Can you update the listing below so that "Film" becomes "Movie" everywhere it occurs, with nothing else changed? Leave the pictures out of your answer.

[Pointing records for text and elements]
——————————
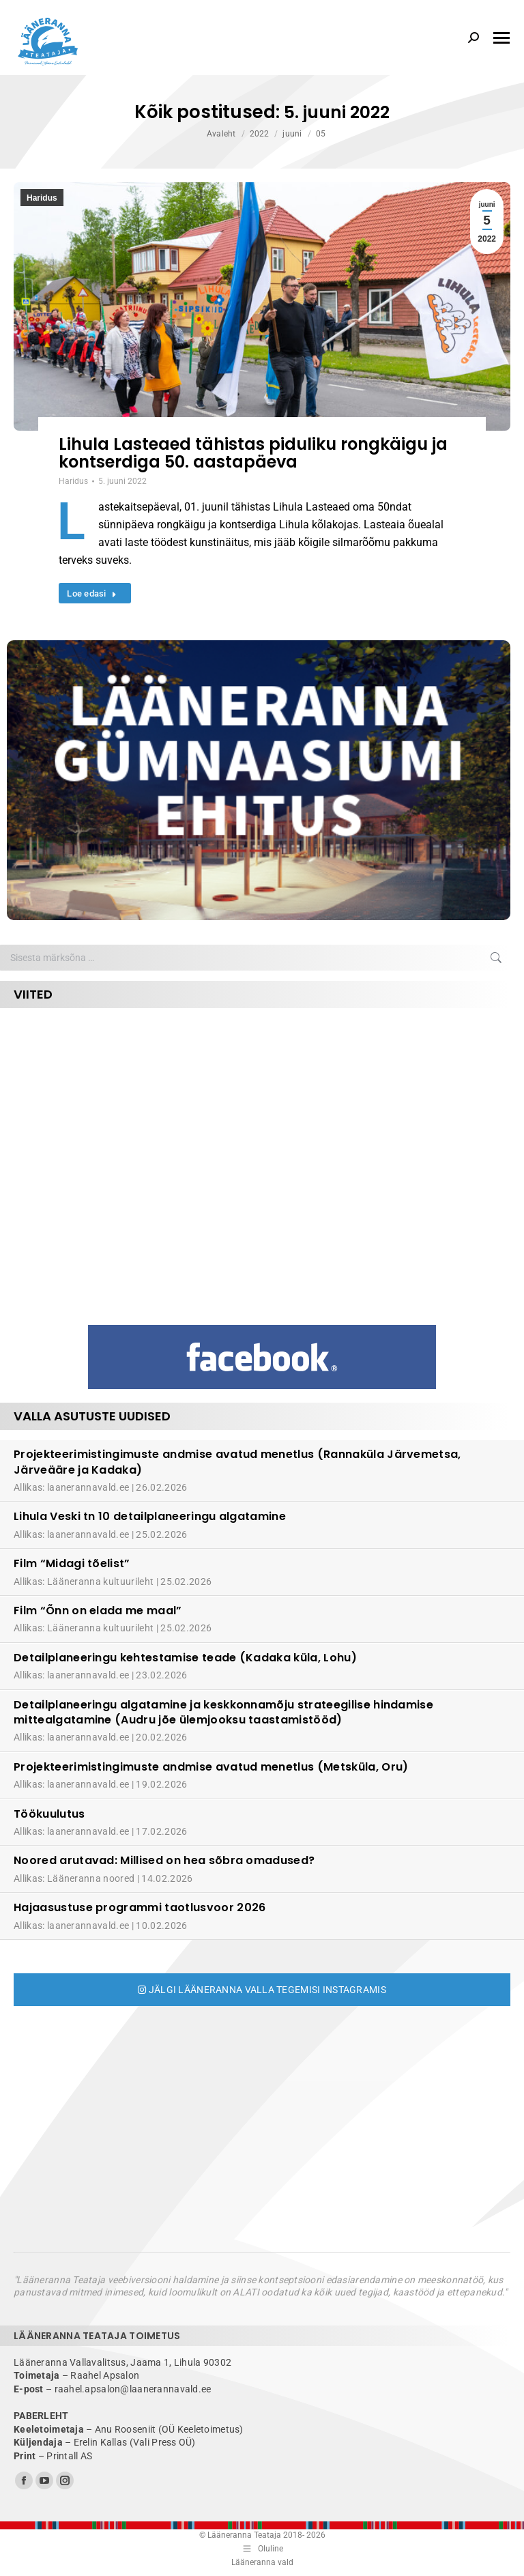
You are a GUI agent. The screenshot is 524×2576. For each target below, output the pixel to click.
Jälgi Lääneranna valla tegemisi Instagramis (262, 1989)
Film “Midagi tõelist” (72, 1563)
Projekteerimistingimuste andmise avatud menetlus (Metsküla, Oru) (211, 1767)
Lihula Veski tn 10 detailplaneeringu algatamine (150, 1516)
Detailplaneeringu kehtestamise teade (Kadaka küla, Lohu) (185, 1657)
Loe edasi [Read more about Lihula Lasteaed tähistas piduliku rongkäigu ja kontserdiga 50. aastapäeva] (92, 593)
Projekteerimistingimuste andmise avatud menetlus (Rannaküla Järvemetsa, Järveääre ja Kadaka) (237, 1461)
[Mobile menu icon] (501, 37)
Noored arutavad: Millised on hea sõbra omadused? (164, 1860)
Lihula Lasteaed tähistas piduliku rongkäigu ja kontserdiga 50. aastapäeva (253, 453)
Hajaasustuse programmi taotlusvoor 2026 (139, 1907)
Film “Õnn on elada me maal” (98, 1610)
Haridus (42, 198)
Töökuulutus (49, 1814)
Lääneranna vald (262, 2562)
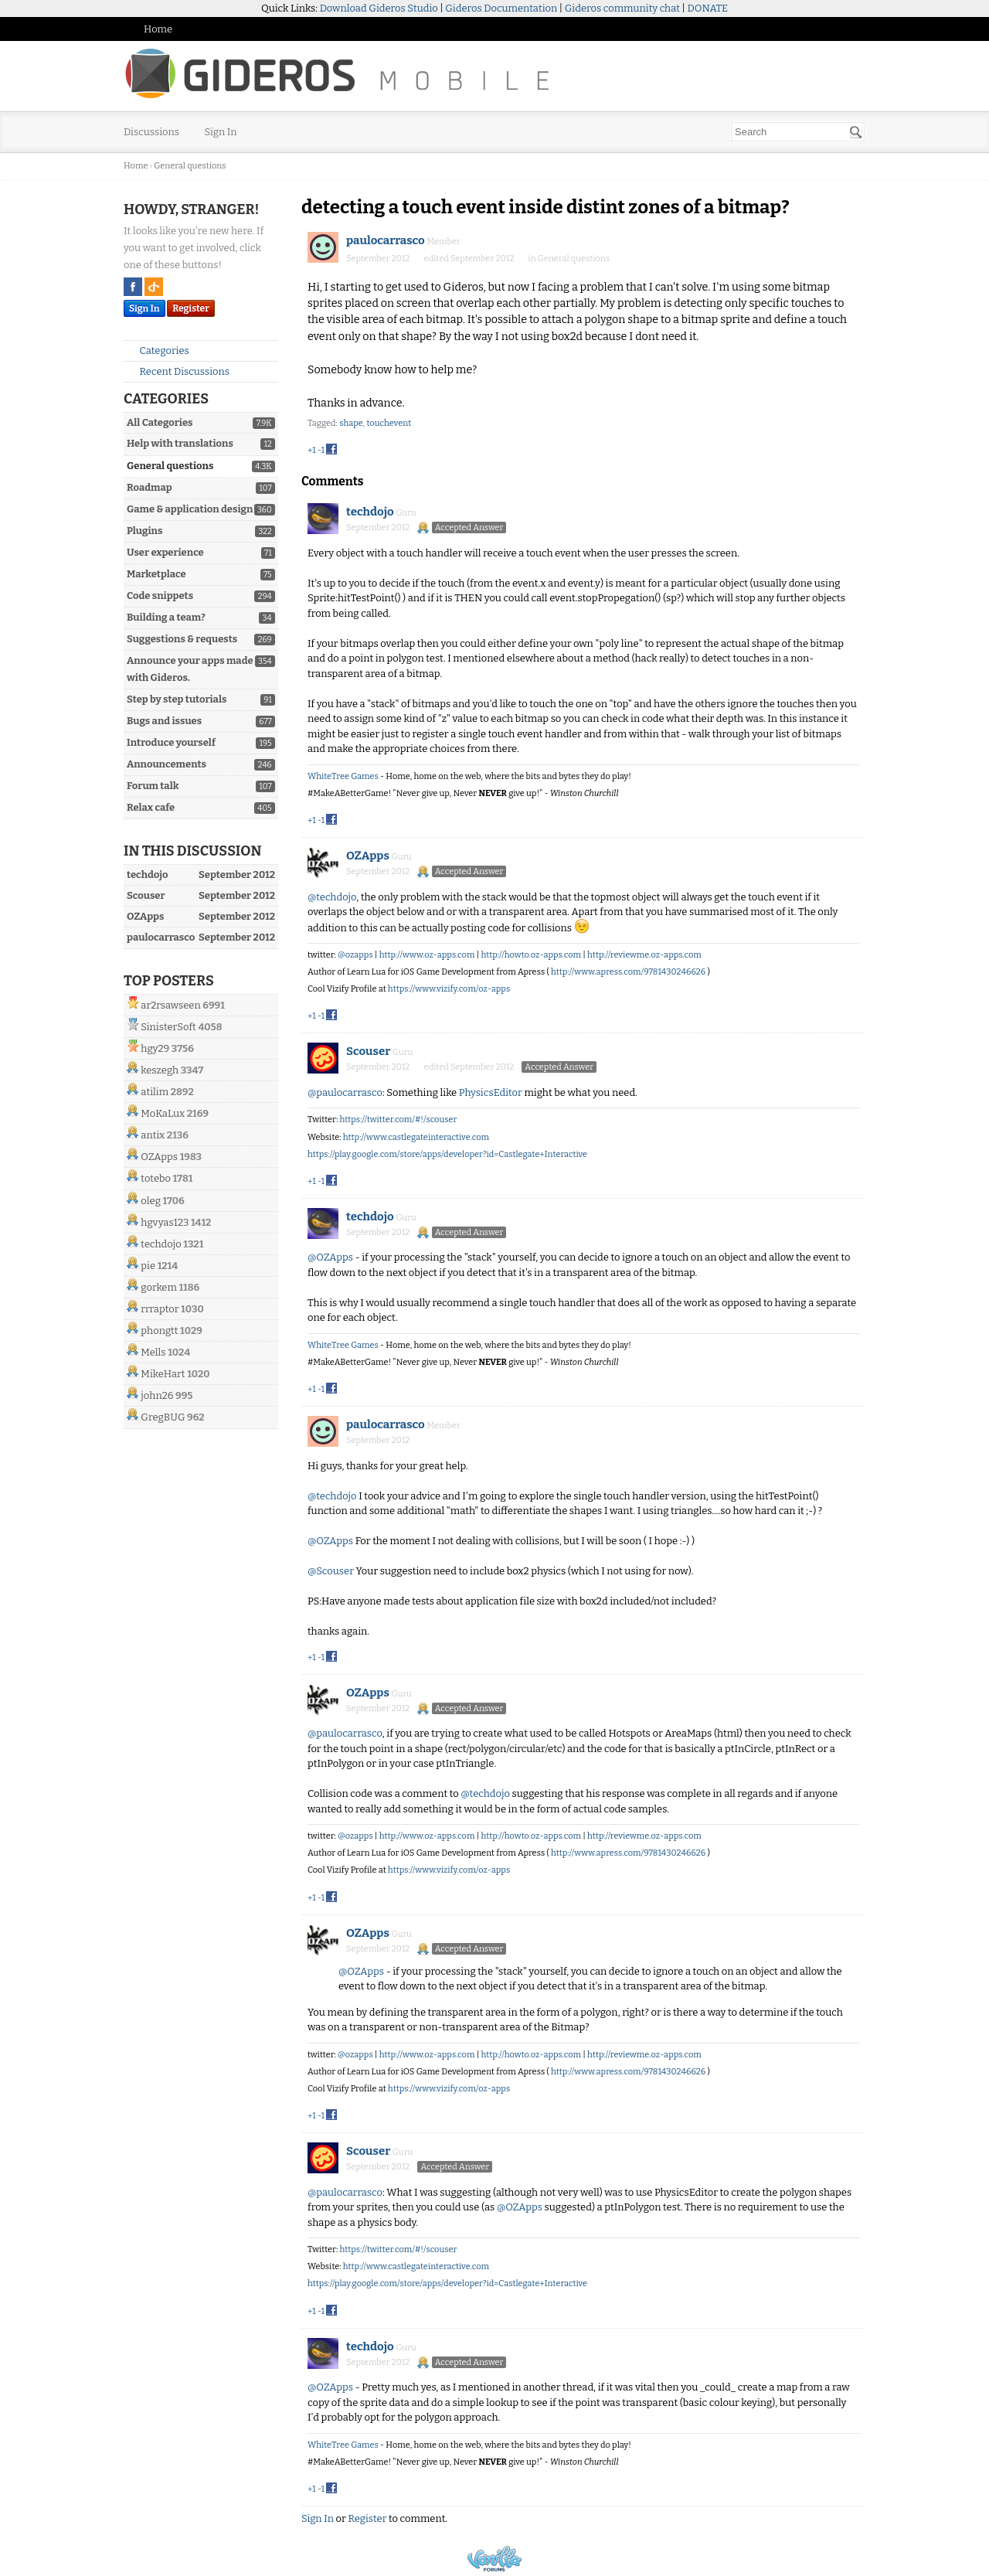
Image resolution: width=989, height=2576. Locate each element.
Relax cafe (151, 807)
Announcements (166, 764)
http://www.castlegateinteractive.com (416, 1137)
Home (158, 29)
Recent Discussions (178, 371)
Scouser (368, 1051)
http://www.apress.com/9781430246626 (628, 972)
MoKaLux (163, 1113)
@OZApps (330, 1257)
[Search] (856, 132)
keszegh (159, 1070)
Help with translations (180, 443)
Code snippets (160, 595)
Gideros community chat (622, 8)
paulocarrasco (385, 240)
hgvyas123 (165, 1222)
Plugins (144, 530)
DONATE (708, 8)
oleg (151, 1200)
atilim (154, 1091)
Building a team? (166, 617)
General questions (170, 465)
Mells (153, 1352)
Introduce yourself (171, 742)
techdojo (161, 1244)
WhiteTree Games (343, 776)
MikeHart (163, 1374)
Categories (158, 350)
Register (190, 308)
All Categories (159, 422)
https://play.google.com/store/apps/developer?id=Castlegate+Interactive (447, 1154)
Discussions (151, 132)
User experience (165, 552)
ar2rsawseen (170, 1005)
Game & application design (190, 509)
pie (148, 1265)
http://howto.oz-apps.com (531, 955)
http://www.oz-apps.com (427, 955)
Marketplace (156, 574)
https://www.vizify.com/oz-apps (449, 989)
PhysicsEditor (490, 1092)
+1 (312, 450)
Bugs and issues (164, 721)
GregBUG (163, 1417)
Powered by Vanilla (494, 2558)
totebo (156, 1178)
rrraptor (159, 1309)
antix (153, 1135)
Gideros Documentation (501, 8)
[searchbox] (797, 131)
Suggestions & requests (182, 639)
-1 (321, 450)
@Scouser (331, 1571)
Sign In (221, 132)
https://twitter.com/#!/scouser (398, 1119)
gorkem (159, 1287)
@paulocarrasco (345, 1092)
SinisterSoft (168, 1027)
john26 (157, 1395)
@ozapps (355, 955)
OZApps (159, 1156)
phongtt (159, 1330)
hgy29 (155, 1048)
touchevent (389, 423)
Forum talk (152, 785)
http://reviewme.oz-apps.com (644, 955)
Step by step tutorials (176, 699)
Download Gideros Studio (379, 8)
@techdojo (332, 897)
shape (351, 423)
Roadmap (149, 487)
——————————
EXERCISE RESULT:
You are a GUI agent. The screenshot is 524×2576. For each target below, output the pixel to click.
Jälgi Lääneranna valla tegemisi Instagramis (262, 1989)
Movie “Midagi tõelist” (72, 1563)
Projekteerimistingimuste andmise avatud menetlus (Metsküla, Oru) (211, 1767)
Lihula Veski tn 10 detailplaneeringu algatamine (150, 1516)
Detailplaneeringu kehtestamise teade (Kadaka küla, Lohu) (185, 1657)
Loe edasi [Read more about Lihula Lasteaed tähistas piduliku rongkäigu ja kontserdiga 50. aastapäeva] (92, 593)
Projekteerimistingimuste andmise avatud menetlus (Rannaküla Järvemetsa, Järveääre ja Kadaka) (237, 1461)
[Mobile menu icon] (501, 37)
Noored arutavad: Millised on hea sõbra omadused? (164, 1860)
Lihula Lasteaed tähistas piduliku rongkäigu ja kontserdiga 50. aastapäeva (253, 453)
Hajaasustuse programmi taotlusvoor 2026 (139, 1907)
Movie “Õnn on elada me maal” (98, 1610)
Haridus (42, 198)
Töökuulutus (49, 1814)
Lääneranna vald (262, 2562)
Image resolution: width=989, height=2576. Locate each element.
Relax cafe (151, 807)
Announcements (166, 764)
http://www.castlegateinteractive.com (416, 1137)
Home (158, 29)
Recent Discussions (178, 371)
Scouser (368, 1051)
http://www.apress.com/9781430246626 (628, 972)
MoKaLux (163, 1113)
@OZApps (330, 1257)
[Search] (856, 132)
keszegh (159, 1070)
Help with translations (180, 443)
Code snippets (160, 595)
Gideros community chat (622, 8)
paulocarrasco (385, 240)
hgvyas123 (165, 1222)
Plugins (144, 530)
DONATE (708, 8)
oleg (151, 1200)
atilim (154, 1091)
Building a team? (166, 617)
General questions (170, 465)
Mells (153, 1352)
Introduce yourself (171, 742)
techdojo (161, 1244)
WhiteTree Games (343, 776)
MikeHart (163, 1374)
Categories (158, 350)
Register (190, 308)
All Categories (159, 422)
https://play.google.com/store/apps/developer?id=Castlegate+Interactive (447, 1154)
Discussions (151, 132)
User experience (165, 552)
ar2rsawseen (170, 1005)
Game & application design (190, 509)
pie (148, 1265)
http://howto.oz-apps.com (531, 955)
http://www.oz-apps.com (427, 955)
Marketplace (156, 574)
https://www.vizify.com/oz-apps (449, 989)
PhysicsEditor (490, 1092)
+1 (312, 450)
Bugs and issues (164, 721)
GregBUG (163, 1417)
Powered by Vanilla (494, 2558)
totebo (156, 1178)
rrraptor (159, 1309)
antix (153, 1135)
Gideros Documentation (501, 8)
[searchbox] (797, 131)
Suggestions & requests (182, 639)
-1 (321, 450)
@Scouser (331, 1571)
Sign In (221, 132)
https://twitter.com/#!/scouser (398, 1119)
gorkem (159, 1287)
@paulocarrasco (345, 1092)
SinisterSoft (168, 1027)
john26 (157, 1395)
@ozapps (355, 955)
OZApps (159, 1156)
phongtt (159, 1330)
hgy29 (155, 1048)
touchevent (389, 423)
Forum talk (152, 785)
http://reviewme.oz-apps.com (644, 955)
Step by step tutorials (176, 699)
Download Gideros Studio (379, 8)
@techdojo (332, 897)
shape (351, 423)
Roadmap (149, 487)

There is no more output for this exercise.